Wednesday, April 01, 2009

Mauled Shopping

Seemingly along with every other industry, American shopping malls are slipping into the Slough of Despond that they helped to create, leaving Romero's zombies and incompetent teenaged cashiers with nowhere to go and nothing to buy- the American equivalent of nihilism. This news would mark a gala day for me, were it not for the depressing note that a dead mall, "can devastate the surrounding community". Many small towns are at risk of going belly up without the local mall anchoring their economy, huge swaths of the nation having gone from farms and factories to Abercrombie & Fitch in just a few decades.

Think I'm kidding? One of the characters in Dawn of the Dead has to have a shopping mall explained to him because the 1978 audience couldn't be expected to have seen one yet. Three decades later, and European friends tell me how amazed they were to travel the country and see nothing but vast exapnses of these cubic shrines to consumption.

According to the article, something like 400 malls have gone under, and there's now only one big mall being built- what its developer refers to with the non-term "shoppertainment" complex, although it's not clear if that word came from his mouth or the other end.
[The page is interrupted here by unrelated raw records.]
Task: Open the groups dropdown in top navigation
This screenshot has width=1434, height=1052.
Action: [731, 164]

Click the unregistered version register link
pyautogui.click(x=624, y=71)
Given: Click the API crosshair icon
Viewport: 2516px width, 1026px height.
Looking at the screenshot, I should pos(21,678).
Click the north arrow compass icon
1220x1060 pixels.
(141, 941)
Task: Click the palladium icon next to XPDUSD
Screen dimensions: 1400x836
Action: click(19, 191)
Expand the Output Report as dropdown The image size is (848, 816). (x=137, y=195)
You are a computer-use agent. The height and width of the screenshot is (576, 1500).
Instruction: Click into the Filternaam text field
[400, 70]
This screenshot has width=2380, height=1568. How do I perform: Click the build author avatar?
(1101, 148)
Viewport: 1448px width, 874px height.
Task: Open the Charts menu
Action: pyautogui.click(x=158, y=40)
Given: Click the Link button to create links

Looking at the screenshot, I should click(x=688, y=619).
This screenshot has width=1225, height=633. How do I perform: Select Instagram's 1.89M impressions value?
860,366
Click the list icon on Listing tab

And from the sound of it, there might be no end to the collapse of malls. Admittedly, my natural response to that is to squeel ''Oooooh, yes!!''

Malls are the natural habitat of a bourgeois middle class that might well be vanishing in the United States. Wal-Mart is now thriving. For the most part though, malls offer very little of real value, outside of a certain ''experience''. Experiences have been the common currency of bourgeois life since the 1800s. This is the story of modernity- separated from any real political objectives, the middle class tries to live as if they're dreaming- cultivating experiences- the more theatricalized the better- becomes more important than satisfying real needs. So, maybe this hollowing out of the middle class and their malls will mean a return to seriousness. On the other hand, the idea of Americans experimenting with seriousness makes me as uneasy as a monkey experimenting with a handgun.

3 comments:

Holly said...

Oh, come on! A mall is like an airport, without the imminent threat of being strapped into a very expensive thrill ride. You get dropped off there, or drop someone off there, and there is a happy reunion at some later point, often with presents! What's the problem?

I'm not sad the malls are dying off in droves, but I am sad the WalMarts aren't. Those things are hard to kill.

Rufus said...

Eh, what can I say? I love airports, but for me, going to the mall is slightly less enjoyable than going to the dump and shooting rats. I think Wal-Mart is going strong because it's the cheaper version of the mall. Of course, going there is a bit like being trapped in the middle of a looting. But, again, if people like that sort of thing...

narrator said...

I remember my introduction to the American mall. Odd though it was... urban, tiered parking... but an entire structure devoted to riding escalators for no apparent purpose. Oh well, here's to "The Mall in New Rochelle" - since replaced with a "sports and entertainment mall" (18 theaters, IMAX, indoor amusement park, hockey rink, race track) - which, though perhaps delayed by financial collapse, is supposed to be converted back to shopping (Target/Kohl's). Round and round we go, but I'll always remember the cut-rate faux-abstract sculptures and fountains of my adolescence. And "World Imports"- the biggest paraphernalia store of my experience to that point.